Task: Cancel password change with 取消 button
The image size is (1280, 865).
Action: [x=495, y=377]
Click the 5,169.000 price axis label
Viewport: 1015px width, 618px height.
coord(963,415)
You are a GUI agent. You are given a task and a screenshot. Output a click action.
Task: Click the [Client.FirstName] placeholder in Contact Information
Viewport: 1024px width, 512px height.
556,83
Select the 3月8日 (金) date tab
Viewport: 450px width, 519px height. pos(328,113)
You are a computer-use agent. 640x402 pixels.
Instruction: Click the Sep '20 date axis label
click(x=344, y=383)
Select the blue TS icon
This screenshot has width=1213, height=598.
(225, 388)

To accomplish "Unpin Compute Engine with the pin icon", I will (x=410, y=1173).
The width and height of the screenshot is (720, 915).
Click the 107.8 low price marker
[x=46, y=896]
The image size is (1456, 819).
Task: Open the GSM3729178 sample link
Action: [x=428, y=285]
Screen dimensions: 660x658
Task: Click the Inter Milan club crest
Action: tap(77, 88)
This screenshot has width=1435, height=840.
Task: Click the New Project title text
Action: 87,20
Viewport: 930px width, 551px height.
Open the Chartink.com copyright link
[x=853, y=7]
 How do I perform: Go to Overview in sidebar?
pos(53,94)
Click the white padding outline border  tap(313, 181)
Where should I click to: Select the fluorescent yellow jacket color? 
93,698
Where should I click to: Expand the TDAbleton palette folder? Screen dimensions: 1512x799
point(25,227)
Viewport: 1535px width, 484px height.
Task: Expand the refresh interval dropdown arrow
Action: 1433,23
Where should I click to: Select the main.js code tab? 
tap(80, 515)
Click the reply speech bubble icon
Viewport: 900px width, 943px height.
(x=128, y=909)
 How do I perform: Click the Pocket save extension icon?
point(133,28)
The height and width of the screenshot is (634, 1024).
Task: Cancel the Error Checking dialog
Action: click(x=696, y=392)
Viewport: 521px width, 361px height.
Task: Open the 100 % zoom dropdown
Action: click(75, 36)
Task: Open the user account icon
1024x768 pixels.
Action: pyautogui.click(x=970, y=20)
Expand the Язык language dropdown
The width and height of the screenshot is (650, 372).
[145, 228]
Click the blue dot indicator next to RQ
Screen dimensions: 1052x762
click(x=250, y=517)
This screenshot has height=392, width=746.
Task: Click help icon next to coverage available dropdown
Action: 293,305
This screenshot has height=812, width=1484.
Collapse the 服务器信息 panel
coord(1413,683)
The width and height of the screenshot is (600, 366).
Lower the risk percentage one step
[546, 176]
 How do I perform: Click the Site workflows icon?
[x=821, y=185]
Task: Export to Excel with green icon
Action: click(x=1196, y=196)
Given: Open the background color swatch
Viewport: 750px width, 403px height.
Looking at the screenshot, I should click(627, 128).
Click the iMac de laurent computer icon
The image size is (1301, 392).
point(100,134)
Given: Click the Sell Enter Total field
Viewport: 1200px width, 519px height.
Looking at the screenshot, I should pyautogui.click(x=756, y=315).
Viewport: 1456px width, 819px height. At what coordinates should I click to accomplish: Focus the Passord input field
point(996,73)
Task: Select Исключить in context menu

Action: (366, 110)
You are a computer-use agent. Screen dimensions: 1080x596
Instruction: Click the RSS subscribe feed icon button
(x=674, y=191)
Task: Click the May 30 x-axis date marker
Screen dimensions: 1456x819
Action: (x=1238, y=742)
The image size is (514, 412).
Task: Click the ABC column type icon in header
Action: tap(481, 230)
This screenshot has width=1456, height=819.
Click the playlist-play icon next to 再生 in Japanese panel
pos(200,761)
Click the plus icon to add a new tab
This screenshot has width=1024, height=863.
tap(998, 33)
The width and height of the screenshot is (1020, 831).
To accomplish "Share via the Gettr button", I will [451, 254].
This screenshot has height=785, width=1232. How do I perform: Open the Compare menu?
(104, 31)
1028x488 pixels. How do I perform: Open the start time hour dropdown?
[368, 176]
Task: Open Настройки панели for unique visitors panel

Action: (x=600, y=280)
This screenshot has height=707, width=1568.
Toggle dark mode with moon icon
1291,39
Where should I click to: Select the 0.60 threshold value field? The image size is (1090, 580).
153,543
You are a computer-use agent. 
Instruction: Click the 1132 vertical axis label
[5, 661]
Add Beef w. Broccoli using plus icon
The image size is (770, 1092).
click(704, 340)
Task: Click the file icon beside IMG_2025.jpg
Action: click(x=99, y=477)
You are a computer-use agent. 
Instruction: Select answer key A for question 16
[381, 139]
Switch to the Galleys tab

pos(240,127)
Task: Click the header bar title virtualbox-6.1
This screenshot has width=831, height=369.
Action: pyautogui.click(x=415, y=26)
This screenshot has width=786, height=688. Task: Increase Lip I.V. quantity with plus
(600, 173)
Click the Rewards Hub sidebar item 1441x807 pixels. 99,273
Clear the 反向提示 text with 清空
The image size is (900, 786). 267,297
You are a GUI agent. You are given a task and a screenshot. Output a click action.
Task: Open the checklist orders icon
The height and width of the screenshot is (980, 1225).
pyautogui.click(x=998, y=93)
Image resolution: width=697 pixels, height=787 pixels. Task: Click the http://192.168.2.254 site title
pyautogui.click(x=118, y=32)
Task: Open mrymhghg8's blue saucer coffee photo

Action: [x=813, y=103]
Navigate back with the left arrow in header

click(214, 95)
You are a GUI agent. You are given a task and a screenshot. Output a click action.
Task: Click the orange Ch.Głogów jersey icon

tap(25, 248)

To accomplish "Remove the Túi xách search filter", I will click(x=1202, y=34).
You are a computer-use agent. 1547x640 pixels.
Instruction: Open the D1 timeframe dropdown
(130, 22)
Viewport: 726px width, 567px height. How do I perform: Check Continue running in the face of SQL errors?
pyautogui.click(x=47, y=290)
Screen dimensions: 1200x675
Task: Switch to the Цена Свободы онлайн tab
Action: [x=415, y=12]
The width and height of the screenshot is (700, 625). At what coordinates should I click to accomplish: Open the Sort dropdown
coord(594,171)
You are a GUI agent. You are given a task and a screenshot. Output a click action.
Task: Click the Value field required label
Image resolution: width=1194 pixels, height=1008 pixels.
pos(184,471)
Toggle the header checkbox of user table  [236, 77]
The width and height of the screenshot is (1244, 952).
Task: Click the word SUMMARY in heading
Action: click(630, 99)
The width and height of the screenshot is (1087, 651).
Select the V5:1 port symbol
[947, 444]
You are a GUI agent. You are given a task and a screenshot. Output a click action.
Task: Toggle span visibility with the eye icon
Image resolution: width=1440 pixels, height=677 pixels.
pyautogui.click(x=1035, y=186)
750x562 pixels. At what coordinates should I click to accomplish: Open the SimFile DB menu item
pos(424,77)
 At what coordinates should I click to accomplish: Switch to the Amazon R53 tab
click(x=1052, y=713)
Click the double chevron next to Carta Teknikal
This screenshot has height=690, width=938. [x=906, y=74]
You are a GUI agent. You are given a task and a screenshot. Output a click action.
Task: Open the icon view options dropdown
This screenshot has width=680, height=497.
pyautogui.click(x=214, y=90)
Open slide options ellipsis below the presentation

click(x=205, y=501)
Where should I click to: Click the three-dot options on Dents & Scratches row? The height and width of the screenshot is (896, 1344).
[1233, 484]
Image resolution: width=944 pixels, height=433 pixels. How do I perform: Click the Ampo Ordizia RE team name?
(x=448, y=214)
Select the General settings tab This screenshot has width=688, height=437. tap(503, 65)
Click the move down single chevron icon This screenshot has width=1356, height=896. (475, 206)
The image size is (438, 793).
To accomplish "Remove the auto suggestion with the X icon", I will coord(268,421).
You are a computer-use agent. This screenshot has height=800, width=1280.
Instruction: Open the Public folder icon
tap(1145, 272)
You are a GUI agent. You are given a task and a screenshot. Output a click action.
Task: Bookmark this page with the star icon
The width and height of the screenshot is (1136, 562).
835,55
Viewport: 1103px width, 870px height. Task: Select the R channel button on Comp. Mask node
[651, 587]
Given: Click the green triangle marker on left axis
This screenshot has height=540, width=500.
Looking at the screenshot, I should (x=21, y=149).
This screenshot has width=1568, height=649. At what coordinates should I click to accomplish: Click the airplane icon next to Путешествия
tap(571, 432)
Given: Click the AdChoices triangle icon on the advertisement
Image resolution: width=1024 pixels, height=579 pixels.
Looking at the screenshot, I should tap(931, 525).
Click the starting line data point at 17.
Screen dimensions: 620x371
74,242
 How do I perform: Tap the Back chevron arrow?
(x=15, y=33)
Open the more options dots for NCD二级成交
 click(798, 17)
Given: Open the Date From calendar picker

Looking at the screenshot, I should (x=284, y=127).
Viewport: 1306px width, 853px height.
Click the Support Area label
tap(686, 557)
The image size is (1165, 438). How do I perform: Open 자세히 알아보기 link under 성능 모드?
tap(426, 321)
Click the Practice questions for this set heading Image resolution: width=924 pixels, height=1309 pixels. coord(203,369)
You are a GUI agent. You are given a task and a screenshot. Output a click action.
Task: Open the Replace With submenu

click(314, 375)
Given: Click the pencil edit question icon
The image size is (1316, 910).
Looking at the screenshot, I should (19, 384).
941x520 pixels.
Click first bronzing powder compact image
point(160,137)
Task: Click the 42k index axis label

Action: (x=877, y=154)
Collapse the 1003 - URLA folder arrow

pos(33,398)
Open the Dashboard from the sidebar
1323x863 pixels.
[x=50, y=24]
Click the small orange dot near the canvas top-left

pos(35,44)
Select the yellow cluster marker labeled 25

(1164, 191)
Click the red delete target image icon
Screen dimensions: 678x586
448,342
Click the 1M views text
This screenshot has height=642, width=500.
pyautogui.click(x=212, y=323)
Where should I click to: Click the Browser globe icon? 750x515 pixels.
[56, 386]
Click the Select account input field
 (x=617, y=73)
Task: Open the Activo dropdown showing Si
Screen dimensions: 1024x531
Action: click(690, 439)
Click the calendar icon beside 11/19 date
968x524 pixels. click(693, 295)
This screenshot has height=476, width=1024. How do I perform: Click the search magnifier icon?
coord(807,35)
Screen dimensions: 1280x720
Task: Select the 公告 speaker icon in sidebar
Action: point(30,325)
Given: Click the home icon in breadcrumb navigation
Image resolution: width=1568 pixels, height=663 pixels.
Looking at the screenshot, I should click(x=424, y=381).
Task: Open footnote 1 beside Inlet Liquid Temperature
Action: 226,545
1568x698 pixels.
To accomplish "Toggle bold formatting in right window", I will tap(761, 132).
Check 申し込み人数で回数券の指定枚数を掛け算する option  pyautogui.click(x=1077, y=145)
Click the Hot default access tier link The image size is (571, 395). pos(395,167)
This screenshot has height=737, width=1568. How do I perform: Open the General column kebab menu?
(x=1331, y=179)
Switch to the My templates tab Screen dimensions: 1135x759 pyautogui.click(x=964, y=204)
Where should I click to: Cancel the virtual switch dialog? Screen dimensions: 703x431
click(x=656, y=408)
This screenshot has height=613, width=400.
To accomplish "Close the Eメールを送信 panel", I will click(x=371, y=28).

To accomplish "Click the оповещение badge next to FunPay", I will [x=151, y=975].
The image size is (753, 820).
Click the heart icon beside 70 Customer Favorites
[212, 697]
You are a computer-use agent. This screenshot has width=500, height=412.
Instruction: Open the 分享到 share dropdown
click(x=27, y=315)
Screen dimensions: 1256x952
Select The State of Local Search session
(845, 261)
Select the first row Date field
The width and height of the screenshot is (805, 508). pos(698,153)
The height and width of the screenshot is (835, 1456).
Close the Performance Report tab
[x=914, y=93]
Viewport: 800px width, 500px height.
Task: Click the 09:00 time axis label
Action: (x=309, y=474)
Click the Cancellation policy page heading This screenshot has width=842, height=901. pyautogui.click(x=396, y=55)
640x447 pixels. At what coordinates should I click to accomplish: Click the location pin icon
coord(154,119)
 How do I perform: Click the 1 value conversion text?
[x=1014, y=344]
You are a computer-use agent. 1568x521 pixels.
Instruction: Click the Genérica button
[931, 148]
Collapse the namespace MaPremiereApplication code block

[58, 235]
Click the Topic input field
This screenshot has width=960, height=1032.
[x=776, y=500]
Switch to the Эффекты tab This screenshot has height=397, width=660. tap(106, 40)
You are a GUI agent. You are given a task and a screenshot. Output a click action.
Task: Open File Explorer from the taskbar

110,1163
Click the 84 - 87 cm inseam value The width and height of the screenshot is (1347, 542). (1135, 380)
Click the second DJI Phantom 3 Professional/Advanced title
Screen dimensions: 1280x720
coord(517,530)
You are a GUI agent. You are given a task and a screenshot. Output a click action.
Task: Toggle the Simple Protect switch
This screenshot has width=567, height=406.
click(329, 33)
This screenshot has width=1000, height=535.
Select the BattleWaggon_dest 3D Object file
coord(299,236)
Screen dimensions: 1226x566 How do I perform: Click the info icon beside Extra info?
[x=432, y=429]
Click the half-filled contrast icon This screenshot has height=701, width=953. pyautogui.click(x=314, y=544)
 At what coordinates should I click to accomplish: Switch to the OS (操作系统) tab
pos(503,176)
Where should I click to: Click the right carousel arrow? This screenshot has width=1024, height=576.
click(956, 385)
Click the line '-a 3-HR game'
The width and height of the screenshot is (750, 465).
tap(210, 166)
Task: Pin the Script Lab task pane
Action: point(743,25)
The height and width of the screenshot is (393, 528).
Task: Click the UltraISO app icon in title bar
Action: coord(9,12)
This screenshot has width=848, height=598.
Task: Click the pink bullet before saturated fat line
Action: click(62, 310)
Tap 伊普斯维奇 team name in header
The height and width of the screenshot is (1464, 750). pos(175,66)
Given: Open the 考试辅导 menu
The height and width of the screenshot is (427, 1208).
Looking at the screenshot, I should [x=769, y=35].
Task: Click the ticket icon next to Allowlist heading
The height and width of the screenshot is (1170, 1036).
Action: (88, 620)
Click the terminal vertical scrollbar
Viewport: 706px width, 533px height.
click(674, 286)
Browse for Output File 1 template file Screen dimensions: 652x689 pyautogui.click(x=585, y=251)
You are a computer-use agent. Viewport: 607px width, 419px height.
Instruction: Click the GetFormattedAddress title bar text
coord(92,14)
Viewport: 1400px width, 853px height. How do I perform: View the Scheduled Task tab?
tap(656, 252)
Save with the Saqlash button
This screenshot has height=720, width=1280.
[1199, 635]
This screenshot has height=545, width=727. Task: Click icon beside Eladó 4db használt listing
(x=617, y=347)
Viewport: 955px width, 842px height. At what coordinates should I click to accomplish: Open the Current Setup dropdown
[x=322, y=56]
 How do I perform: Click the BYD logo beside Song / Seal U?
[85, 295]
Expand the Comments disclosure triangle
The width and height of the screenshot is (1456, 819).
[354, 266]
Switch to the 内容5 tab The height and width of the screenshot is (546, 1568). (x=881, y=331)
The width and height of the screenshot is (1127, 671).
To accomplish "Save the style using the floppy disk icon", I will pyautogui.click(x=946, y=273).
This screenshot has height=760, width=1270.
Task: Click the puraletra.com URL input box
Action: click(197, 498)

··········

**Required work**
Within the listing above, tally the lines where the word "page" occurs and write only the total.

**Problem solution**
2